TASK ITEM: Starting at the line that contains "Open the hamburger application menu" and stopping at the line that contains "Where should I", restate each line of the records below exactly. Omit the pictures.

ENTRIES SUPPLIED:

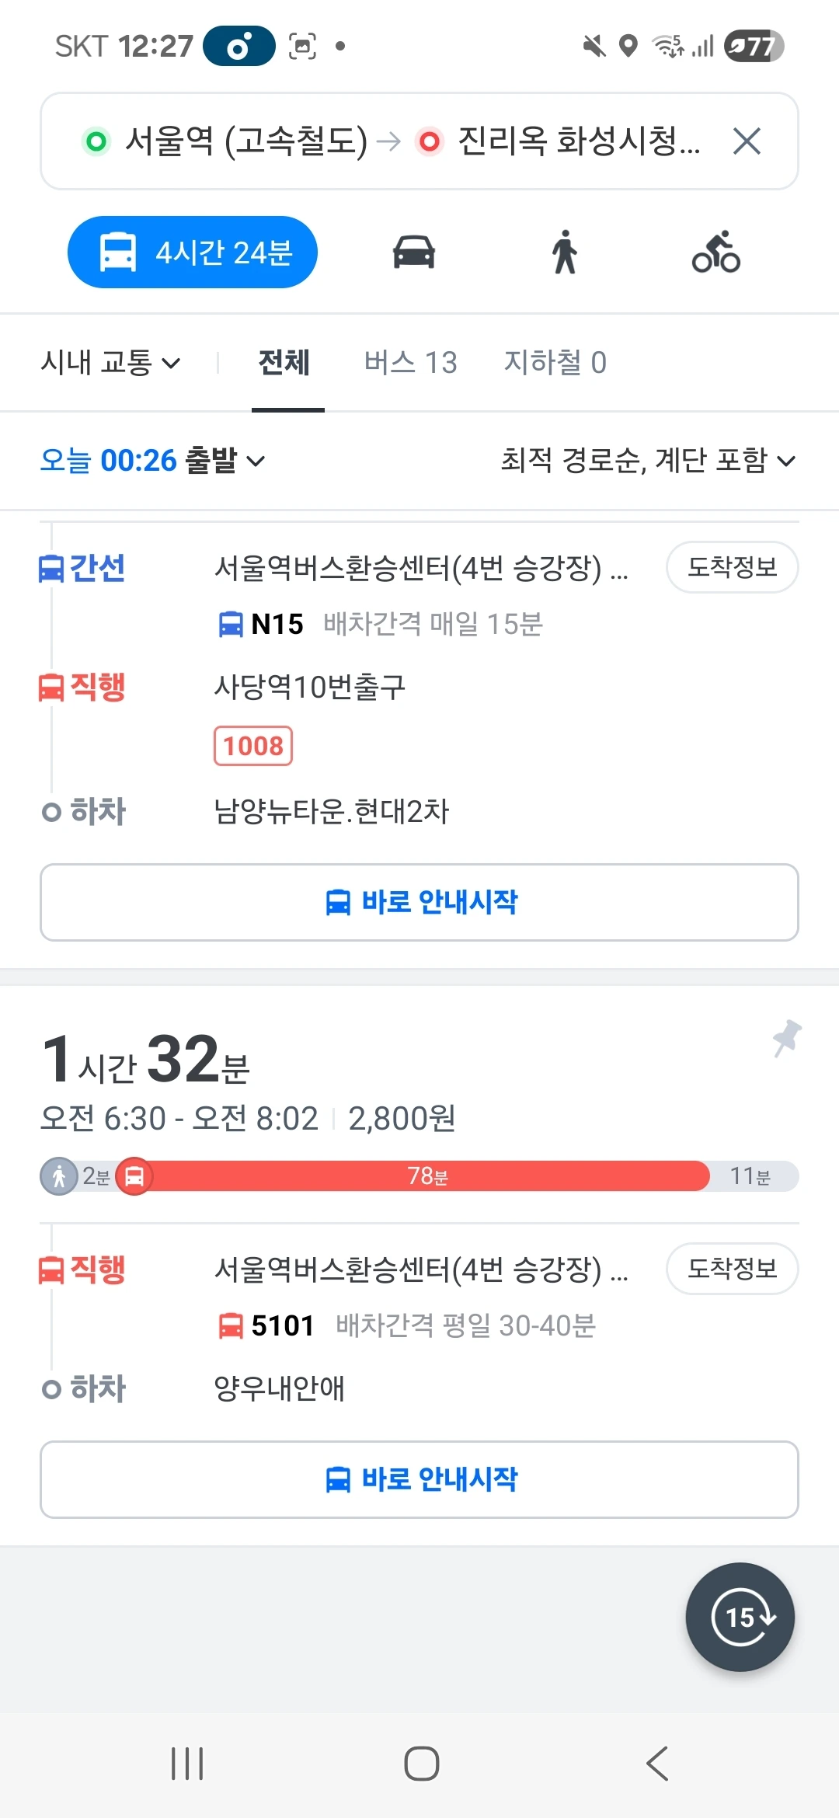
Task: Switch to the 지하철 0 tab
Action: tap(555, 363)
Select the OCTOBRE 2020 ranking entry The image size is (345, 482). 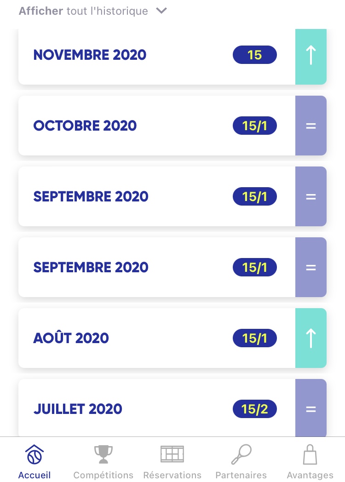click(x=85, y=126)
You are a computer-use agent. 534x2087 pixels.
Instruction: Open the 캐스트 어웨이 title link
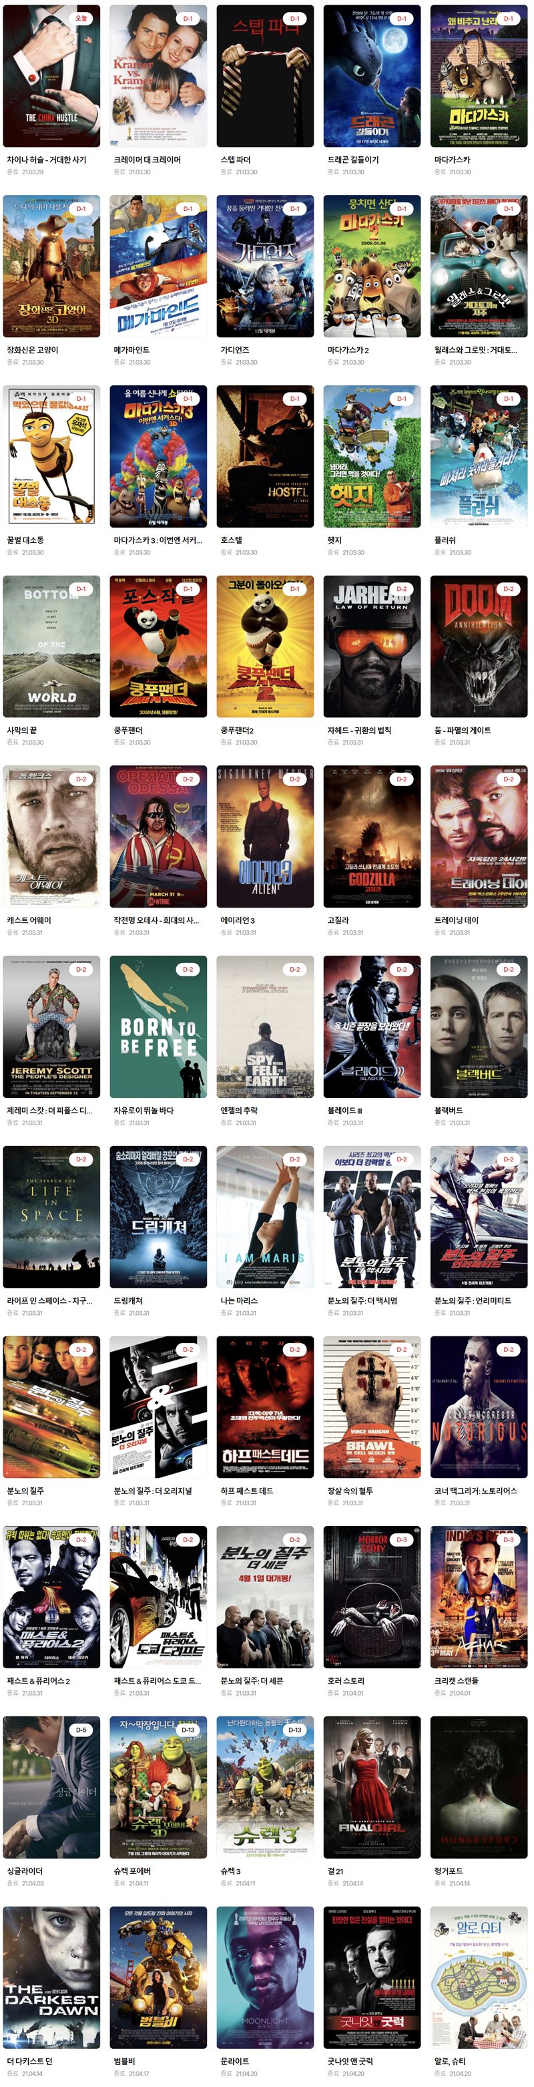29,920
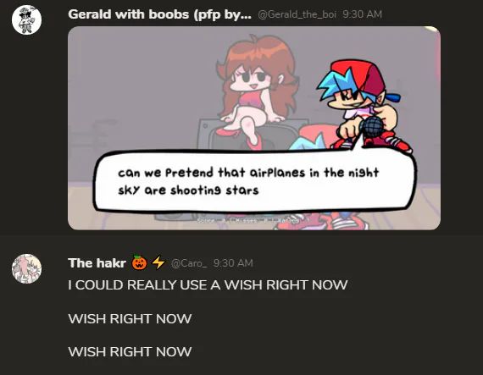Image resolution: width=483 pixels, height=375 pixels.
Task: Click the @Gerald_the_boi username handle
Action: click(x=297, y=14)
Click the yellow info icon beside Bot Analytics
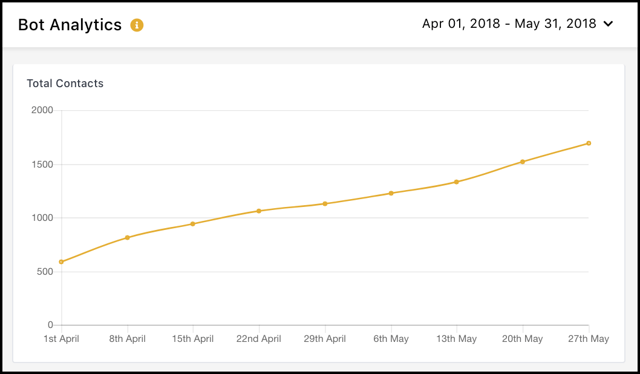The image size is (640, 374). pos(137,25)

--

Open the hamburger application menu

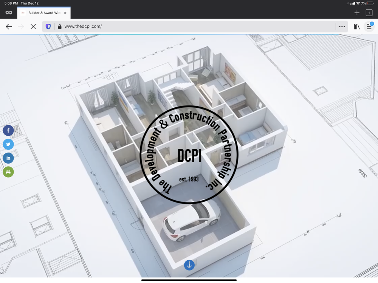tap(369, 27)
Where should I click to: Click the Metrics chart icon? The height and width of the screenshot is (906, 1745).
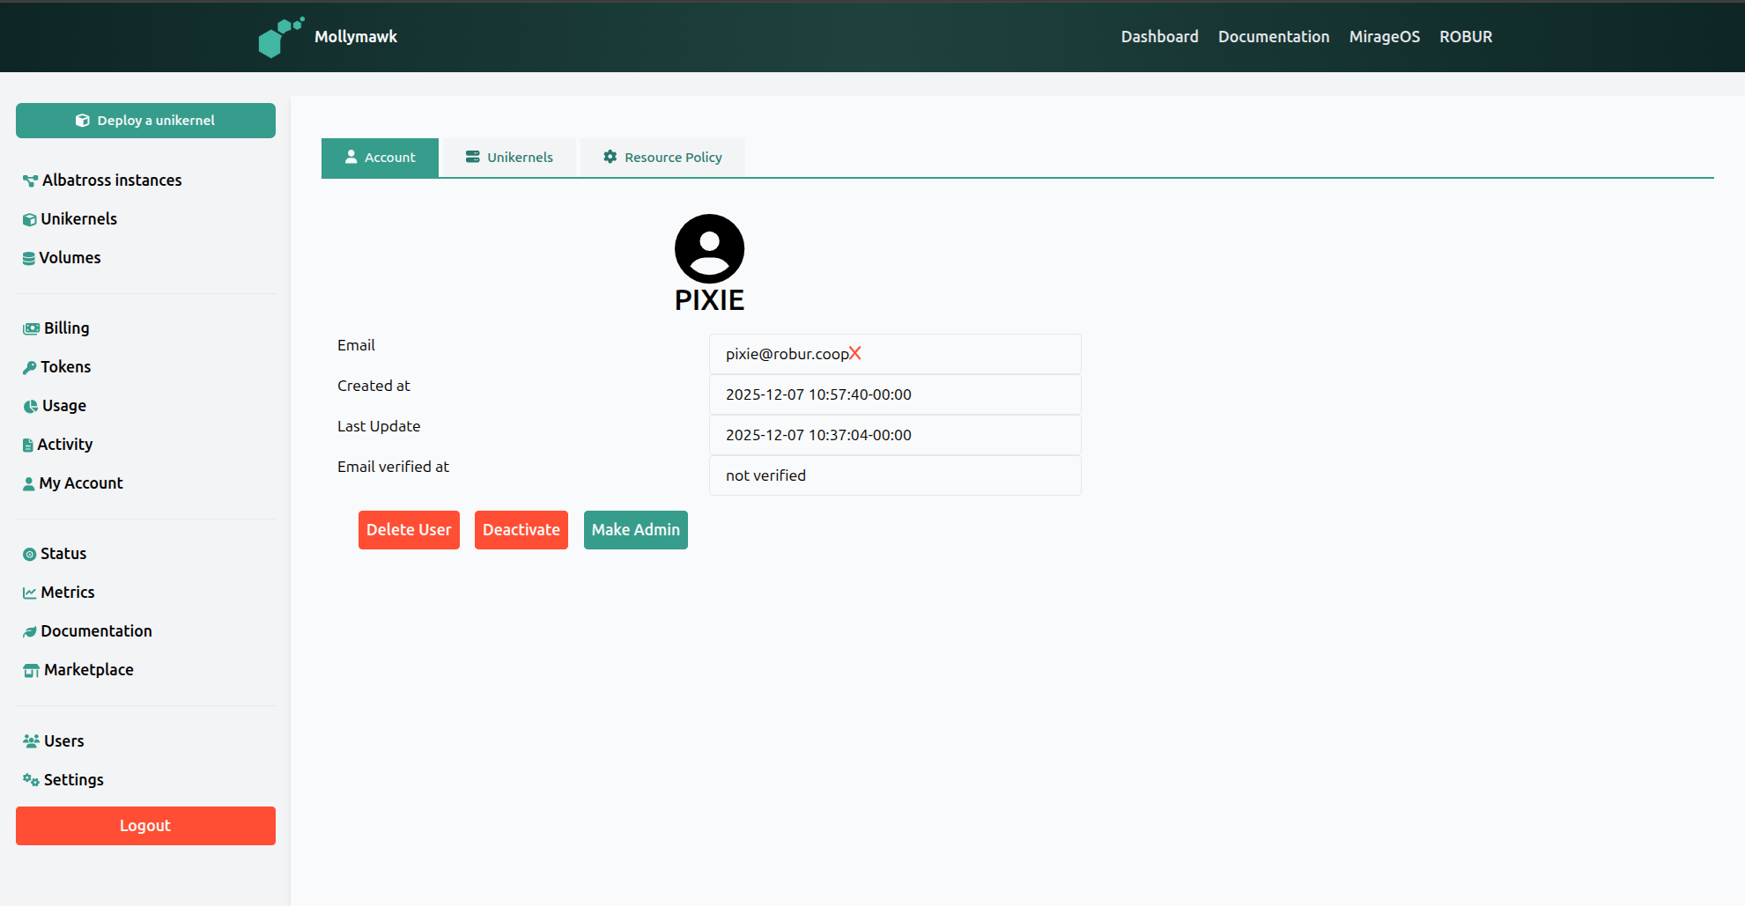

SOLUTION:
Open the hamburger application menu

tap(369, 27)
Where should I click to: Click the Metrics chart icon? The height and width of the screenshot is (906, 1745).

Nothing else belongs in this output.